Task goal. Could you rewrite the material from its start through the line with "coord(626,400)", switching "camera view" to "camera mode" and leaving everything else unchanged?

Record excerpts.
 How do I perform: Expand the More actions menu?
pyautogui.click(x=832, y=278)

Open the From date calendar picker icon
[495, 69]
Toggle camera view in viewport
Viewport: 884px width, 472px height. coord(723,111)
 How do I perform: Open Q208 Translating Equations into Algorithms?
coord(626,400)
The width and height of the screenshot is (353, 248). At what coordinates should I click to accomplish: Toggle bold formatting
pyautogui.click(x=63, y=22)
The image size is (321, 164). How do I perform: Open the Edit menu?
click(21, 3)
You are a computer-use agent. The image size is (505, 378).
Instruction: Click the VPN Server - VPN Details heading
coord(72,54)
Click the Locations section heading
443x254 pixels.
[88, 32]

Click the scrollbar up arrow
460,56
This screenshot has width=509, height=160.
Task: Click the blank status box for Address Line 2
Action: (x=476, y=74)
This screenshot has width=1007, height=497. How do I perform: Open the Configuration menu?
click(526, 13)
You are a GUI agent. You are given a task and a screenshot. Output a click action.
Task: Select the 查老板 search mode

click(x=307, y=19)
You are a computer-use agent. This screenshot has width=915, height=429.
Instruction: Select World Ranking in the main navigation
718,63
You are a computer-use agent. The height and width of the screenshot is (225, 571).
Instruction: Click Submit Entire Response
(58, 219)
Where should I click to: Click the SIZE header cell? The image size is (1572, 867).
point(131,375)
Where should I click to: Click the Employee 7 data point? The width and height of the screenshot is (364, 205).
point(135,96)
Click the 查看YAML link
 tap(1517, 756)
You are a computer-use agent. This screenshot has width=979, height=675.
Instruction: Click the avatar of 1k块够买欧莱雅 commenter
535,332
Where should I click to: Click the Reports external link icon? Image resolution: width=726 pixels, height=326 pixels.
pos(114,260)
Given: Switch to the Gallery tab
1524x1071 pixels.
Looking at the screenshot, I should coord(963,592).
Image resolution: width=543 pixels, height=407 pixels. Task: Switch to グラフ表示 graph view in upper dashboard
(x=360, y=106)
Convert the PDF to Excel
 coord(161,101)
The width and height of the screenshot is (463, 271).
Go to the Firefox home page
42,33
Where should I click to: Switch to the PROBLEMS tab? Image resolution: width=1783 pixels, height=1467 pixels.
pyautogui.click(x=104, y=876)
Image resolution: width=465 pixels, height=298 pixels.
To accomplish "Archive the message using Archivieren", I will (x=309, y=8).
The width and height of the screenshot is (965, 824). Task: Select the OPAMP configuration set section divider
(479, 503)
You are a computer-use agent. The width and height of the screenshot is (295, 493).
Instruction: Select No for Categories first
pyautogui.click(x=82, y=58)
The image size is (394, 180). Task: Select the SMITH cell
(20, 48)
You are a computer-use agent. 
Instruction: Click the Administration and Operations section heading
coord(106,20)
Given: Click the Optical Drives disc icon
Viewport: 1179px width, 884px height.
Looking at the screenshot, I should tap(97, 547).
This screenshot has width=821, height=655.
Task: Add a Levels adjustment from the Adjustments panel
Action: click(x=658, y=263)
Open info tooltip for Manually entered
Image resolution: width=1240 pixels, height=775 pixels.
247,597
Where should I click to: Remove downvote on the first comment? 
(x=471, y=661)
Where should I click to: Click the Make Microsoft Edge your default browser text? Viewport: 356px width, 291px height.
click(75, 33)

Problem solution.
 How do I perform: Expand the More actions menu?
pyautogui.click(x=832, y=278)

Open the From date calendar picker icon
[495, 69]
Toggle camera mode in viewport
Viewport: 884px width, 472px height. coord(723,111)
 How do I perform: Open Q208 Translating Equations into Algorithms?
coord(626,400)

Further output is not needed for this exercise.